◆ Questions on the material:
• A. Rewrite the paragraph that begins "Richmond has faced the kinds of staffing challenges" from the passage about Richmond schools in a single shorter sentence that keeps its main facts.
• B. From the passage about Richmond schools, list every type of substitute teacher it names as being used for classroom coverage.
• C. Pick up the passage about Richmond schools after its final sentence and continue writing it.

◆ Supplied passage:

A Structure for Principal Development

Richmond’s principals also meet monthly in what the division calls “clusters,” coming together for a day of professional development.

RPS has taken advantage of those clusters to help build principals’ understanding of the Science of Reading, even expanding its traditional one-hour time slot for Bell’s department to two hours dedicated to literacy professional learning.

Keeping Instruction Quality High

Richmond has faced the kinds of staffing challenges familiar to district leaders across the US, and that’s meant cobbling together classroom coverage with rotating subs, long-term subs, and even some annual subs.

Rather than accepting that some students might receive inferior instruction, Richmond doubled down on quality and consistency. “Students can’t be the recipients of poor instruction, and it’s not their fault. So we want to make sure that what we’re providing to all of our students is quality instruction,” Bell says firmly.

The solution?

Comprehensive training for everyone — even those substitutes.

“We have provided training to all of our staff, whether long-term subs, or whether, you know, new teachers or veteran teachers, this training to ensure they know how to properly implement those routines found in UFLI,” Bell says, describing the division’s foundational reading skills curriculum for K-2.

◆ Data below:
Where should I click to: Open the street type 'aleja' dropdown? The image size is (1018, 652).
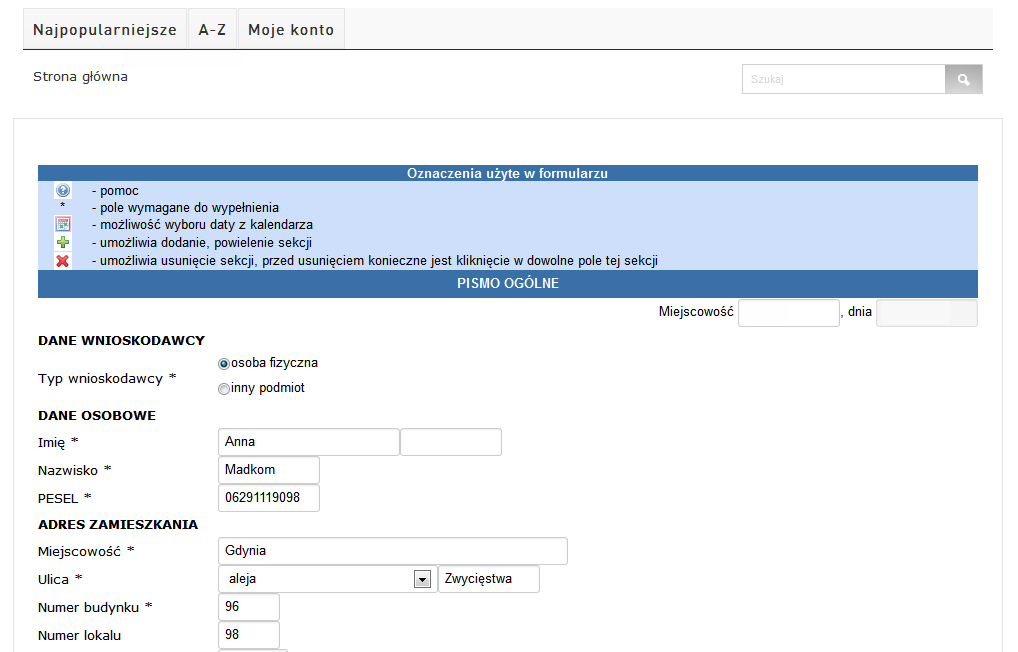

◆ Numbered responses:
• A. Like many US districts, Richmond has faced staffing shortages and has covered classrooms with rotating, long-term, and annual substitutes.

• B.
- Rotating subs
- Long-term subs
- Annual subs

• C.
Richmond Public Schools Student

RPS & Ignite Reading

After a partial year partnership with Ignite Reading during the 2024-2025 school year, provided 600 students with a dedicated tutor delivering daily targeted instruction, Richmond Public Schools opted to extend its partnership to the full 2025-2026 school year.

“The Ignite Reading tutors have truly made an impact,” Janet Johnson, a teacher at Richmond’s Fairfield Court Elementary, shared during a visit to the PK-5 school. “Today I observed several of my students taking their microphase assessments, and students were asking for ‘long o v short o,’ ‘bossy e v silent e,’ ‘noun or verb,’ and so much more. Even the way they are able to articulate their thinking has changed.”

A Signal of Commitment

Perhaps the most telling indicator of Richmond’s literacy commitment came recently: K-5 literacy now reports directly to the superintendent.

The reorganization signals to the entire district that early literacy isn’t just another initiative — it’s the top priority.

Proud of the Investment

When we asked Bell what she’s most proud of, Bell’s answer wasn’t the improvement in test scores, although she’s seen the division’s readers grow steadily since moving into her current role three years.

“I’m proud of the growth I’ve seen in our literacy coaches and math coaches, and I’m proud of the commitment that our principals have made to this work. They’re all very invested in literacy now in a way that I have not seen before,” she says.

Her central office team receives particular recognition. “I have the hardest working team that I’ve ever seen. They are in buildings every day, every week, really leaning in to provide the support that’s needed.”

But ultimately, Bell’s focus remains on students. “Most importantly, I’m so proud of our scholars. They are the ones who are the recipients of this work, and we owe it to them to provide them with high-quality instruction every single day.”

Her standard is uncompromising: “I say to my team, if we don’t see high-quality instruction every single day in every single classroom in our division, we’re not doing it right.”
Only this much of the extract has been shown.